▸ **ОТРЫВОК ТЕКСТА**:
_ _ _ _ _

Не помню, чтобы я снова встречался с Пастернаком до поездки в Тбилиси перед Первым съездом. В писательской бригаде было много народу, я был одним из незаметных ее участников, а он — в числе самых заметных. Это ни в чем не сказывалось, но было совершенно естественно, что в течение этих трех дней мы почти не встречались. Мне только запомнилось, что, когда начальник нашего нарядного экспресса (который обслуживали нарядные девушки в голубых костюмах) попросил нас оставить наши впечатления в книге отзывов, Борис Леонидович написал своеобразный отзыв, в котором благодарность соединялась с удивлением перед «волшебной силой движения».
Потом был Первый съезд, на котором признание поэзии Пастернака, как нового и своеобразного явления, достигло самого высокого уровня за всю его жизнь. Важно отметить, что и он был полон доверия к общественной задаче, развернутой перед страной, и недаром с полной искренностью говорил об «огромном тепле, которым окружает нас государство». Это был не первый случай, когда он «шел навстречу». Через несколько лет стало казаться странным, что в то время, когда почти все его друзья расстреляны, он — на свободе.

_ _ _ _ _

▸ **ЗАДАНИЯ**:
**A)** Перепишите из отрывка о Пастернаке всё, начиная со слов «Потом был Первый» и до слов «он — на свободе.», поменяв «государство» на «правительство».
**B)** Переведите на английский предложение из отрывка о Пастернаке: «Через несколько лет стало казаться странным, что в то время, когда почти все его друзья расстреляны, он — на свободе».
Пользуйтесь только самим отрывком.

_ _ _ _ _

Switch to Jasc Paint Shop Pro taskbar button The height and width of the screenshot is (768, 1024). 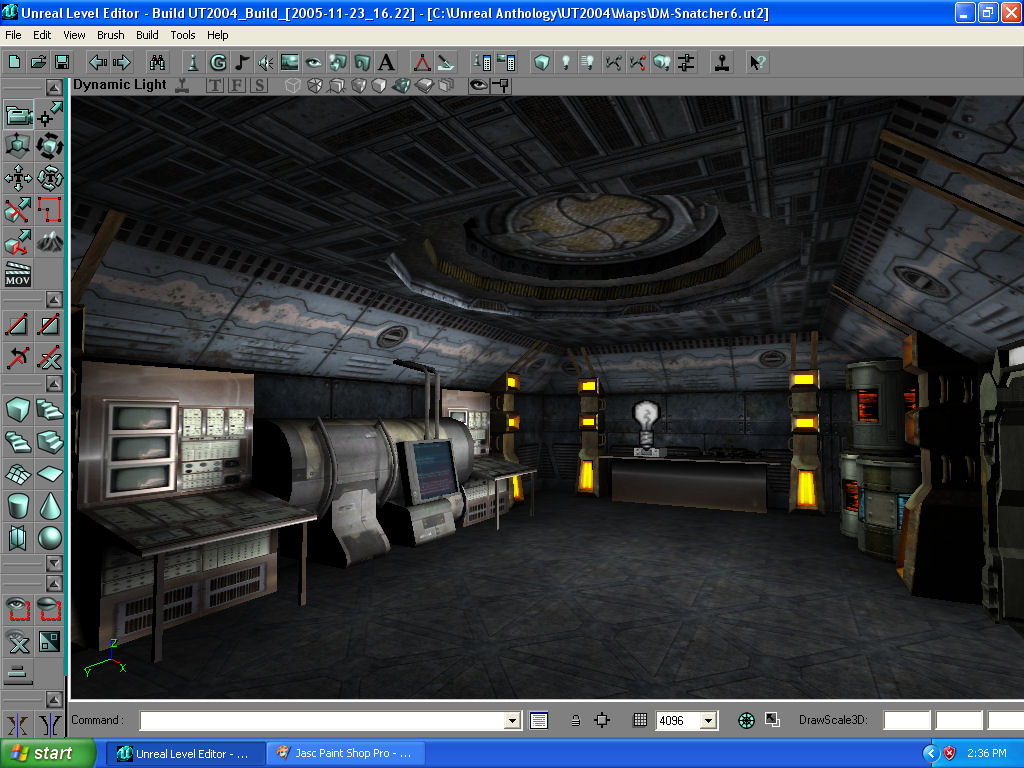pyautogui.click(x=346, y=753)
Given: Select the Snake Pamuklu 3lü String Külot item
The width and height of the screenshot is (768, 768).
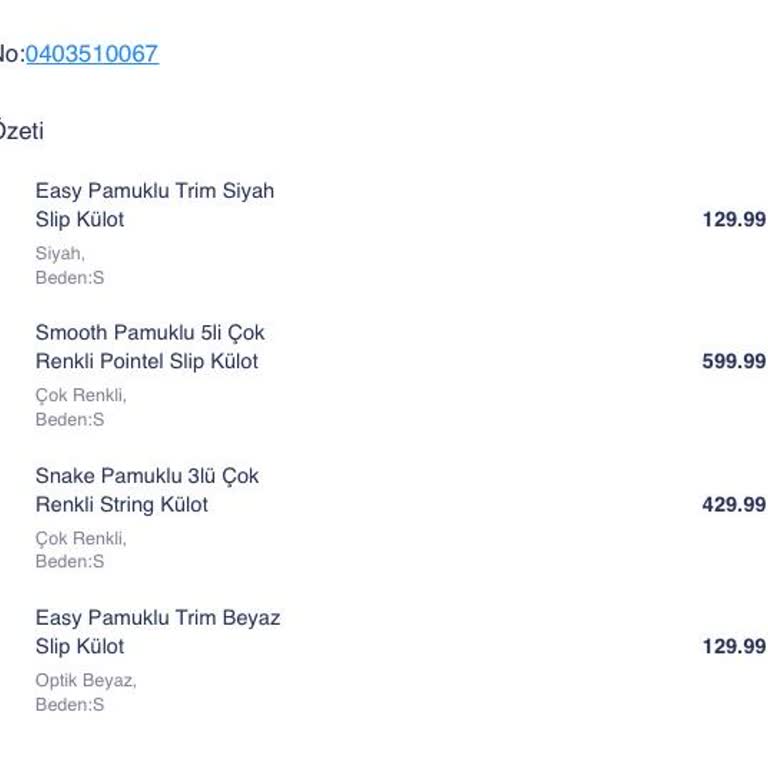Looking at the screenshot, I should (x=146, y=490).
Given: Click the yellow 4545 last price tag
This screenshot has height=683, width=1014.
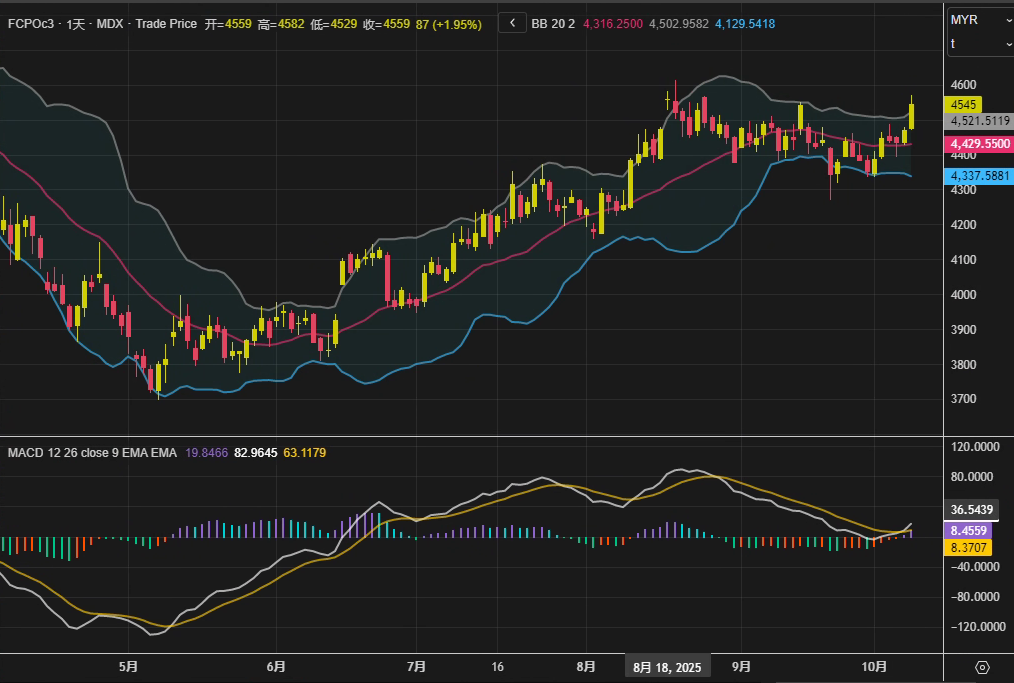Looking at the screenshot, I should 965,104.
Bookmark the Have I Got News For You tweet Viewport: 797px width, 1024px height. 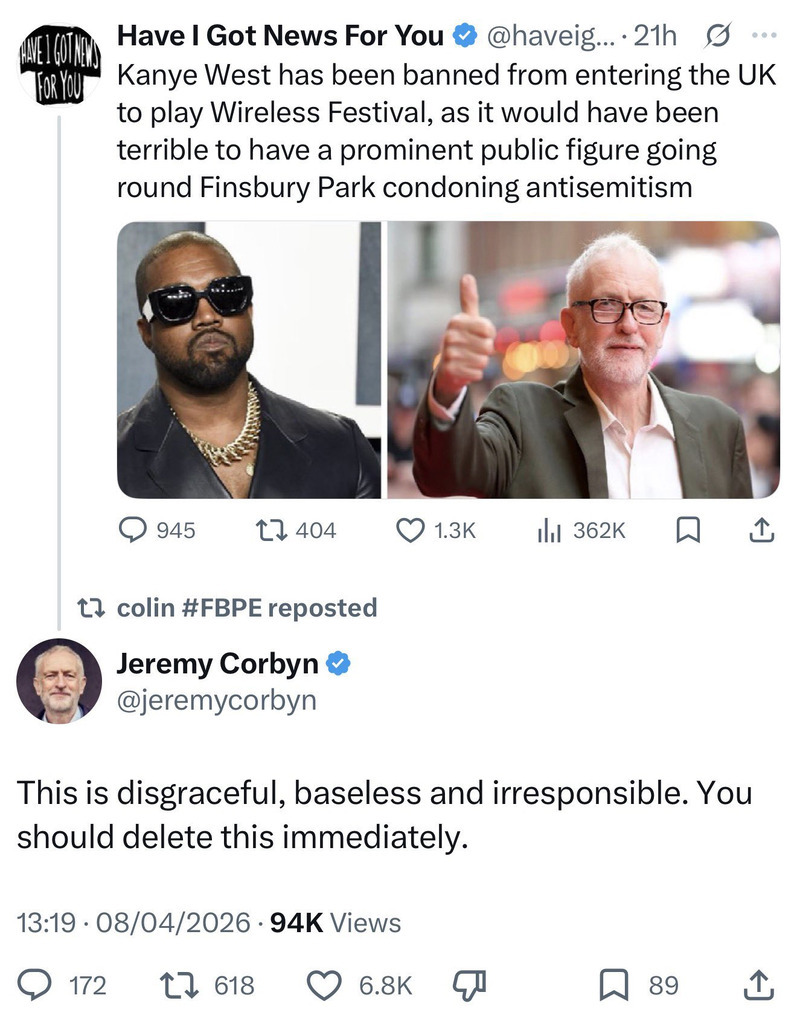(x=688, y=531)
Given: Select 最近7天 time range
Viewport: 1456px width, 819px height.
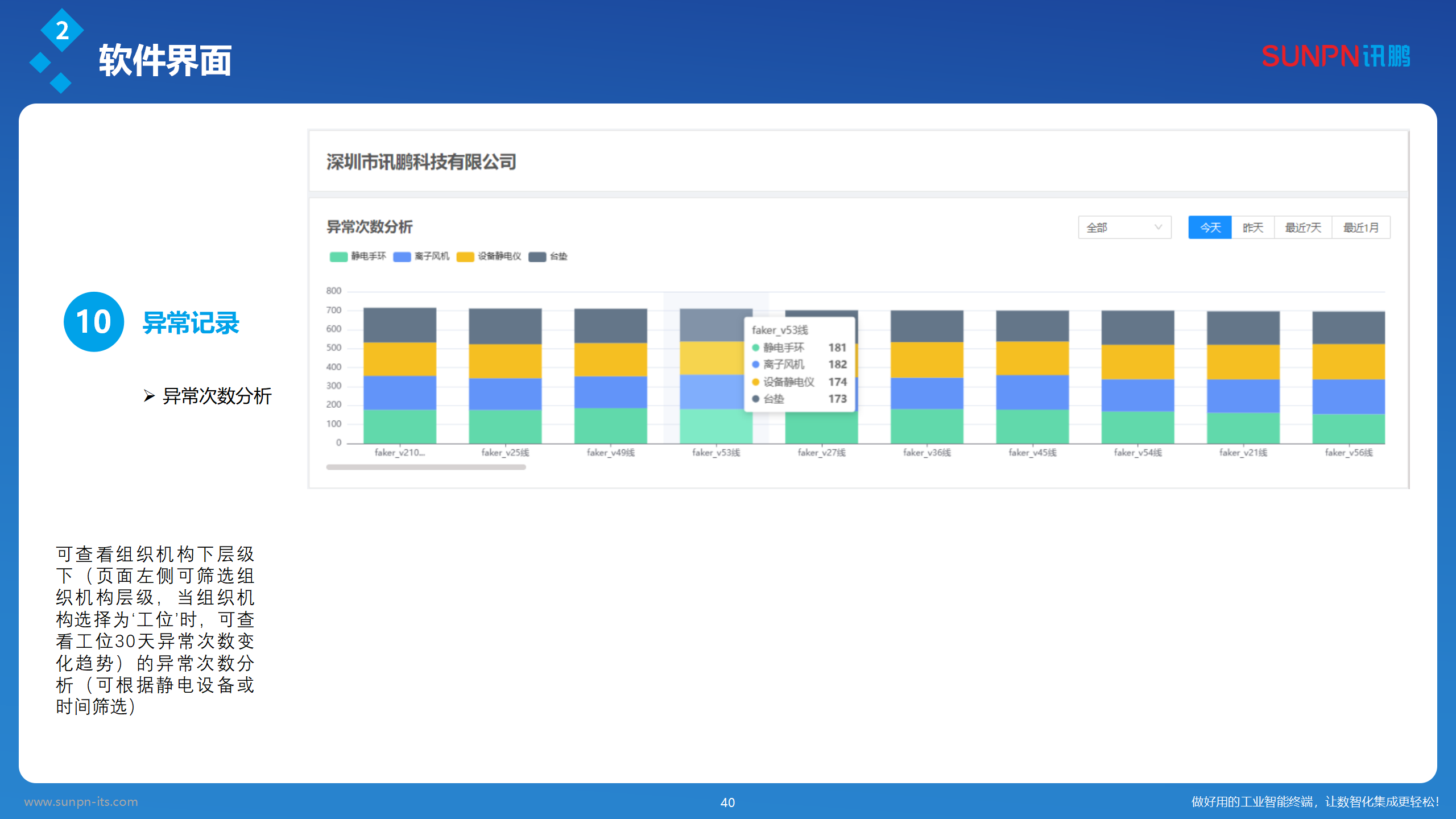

_ _ _ _ _

▸ **ОТВЕТЫ**:
**A)**
Потом был Первый съезд, на котором признание поэзии Пастернака, как нового и своеобразного явления, достигло самого высокого уровня за всю его жизнь. Важно отметить, что и он был полон доверия к общественной задаче, развернутой перед страной, и недаром с полной искренностью говорил об «огромном тепле, которым окружает нас правительство». Это был не первый случай, когда он «шел навстречу». Через несколько лет стало казаться странным, что в то время, когда почти все его друзья расстреляны, он — на свободе.

**B)** A few years later it began to seem strange that at a time when almost all his friends had been shot, he was free.